Una donna colombiana di 32 anni ha vissuto un incubo di tre giorni a Roma, dove è stata rapita e violentata da un gruppo di uomini. Gli arresti di cinque sospetti, tutti di origine straniera, sono avvenuti dopo che la vittima è riuscita a fuggire e a chiedere aiuto.

La donna era stata adescata il 19 maggio da uno degli aggressori, mentre cercava di acquistare hashish. Dopo averlo seguito, è stata costretta a salire su un furgone e portata in un edificio abbandonato nella periferia est della città.
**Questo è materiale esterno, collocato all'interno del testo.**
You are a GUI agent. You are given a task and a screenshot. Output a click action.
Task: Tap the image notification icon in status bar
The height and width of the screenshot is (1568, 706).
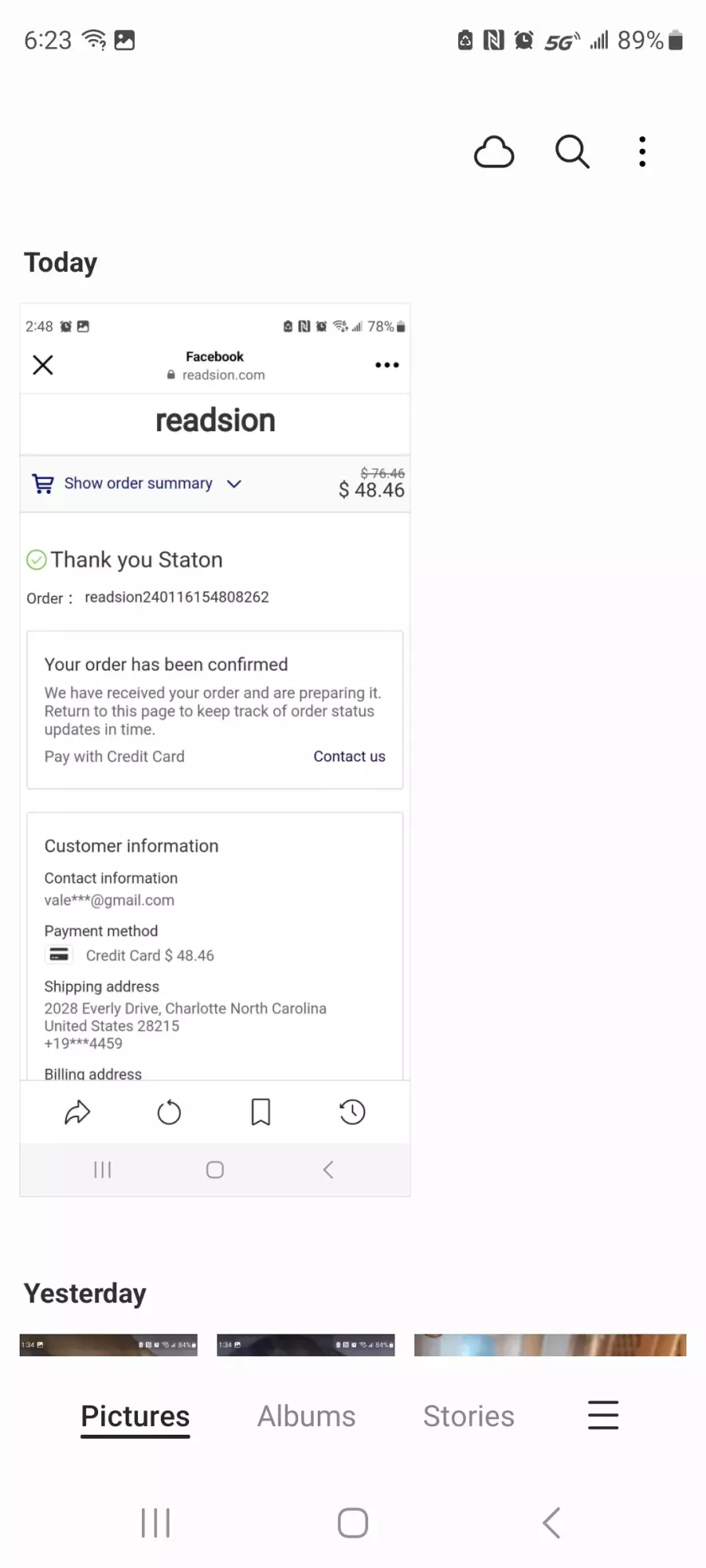point(125,40)
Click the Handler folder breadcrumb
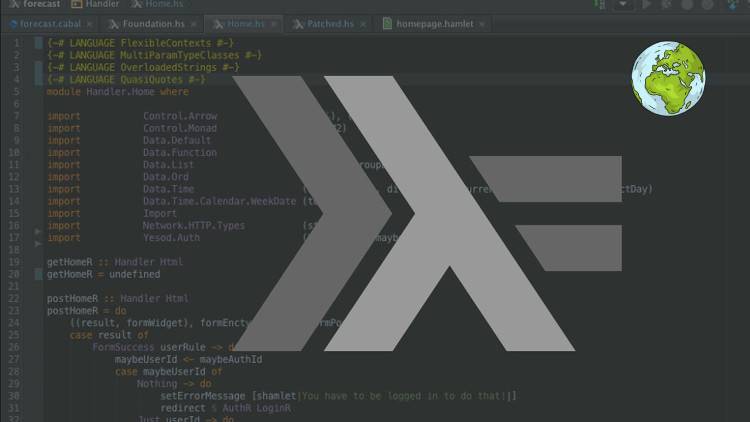This screenshot has width=750, height=422. coord(100,4)
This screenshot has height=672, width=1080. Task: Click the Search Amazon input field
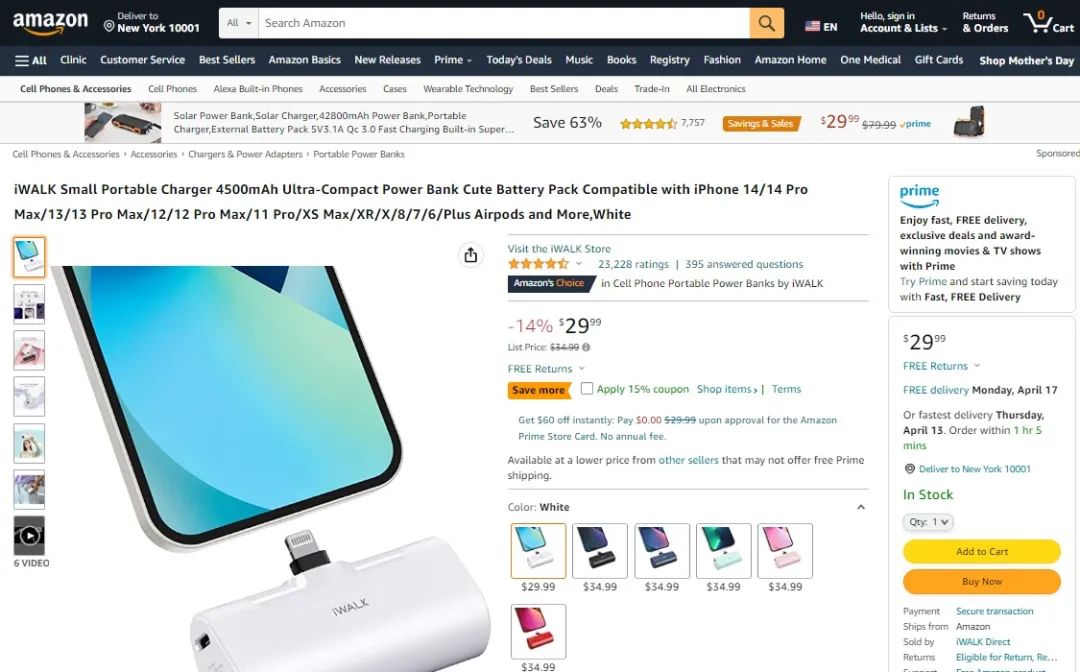coord(503,23)
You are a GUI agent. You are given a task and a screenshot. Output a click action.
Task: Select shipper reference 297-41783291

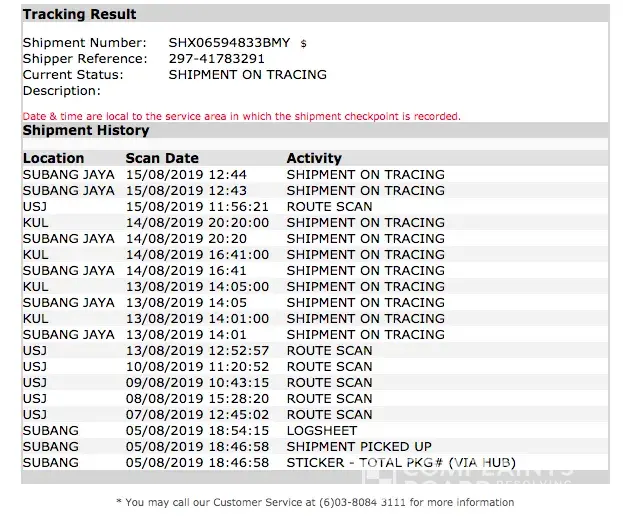(218, 58)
Qui, ha subito ripetute violenze sessuali, aggravate dall’uso di sostanze stupefacenti che ne hanno limitato la capacità di reazione.

Dopo tre giorni di violenze, la donna è riuscita a scappare seminuda e ha chiesto aiuto a un passante, che ha contattato le autorità. Trasportata al Policlinico Casilino, i medici hanno riscontrato segni di violenza e alterazione da sostanze stupefacenti.

La Polizia ha identificato i cinque uomini coinvolti, accusandoli anche di privazione della libertà personale e sottrazione degli effetti personali della vittima. Durante un blitz nell’edificio abbandonato, sono stati identificati 22 cittadini extracomunitari irregolari, di cui 11 sono stati espulsi.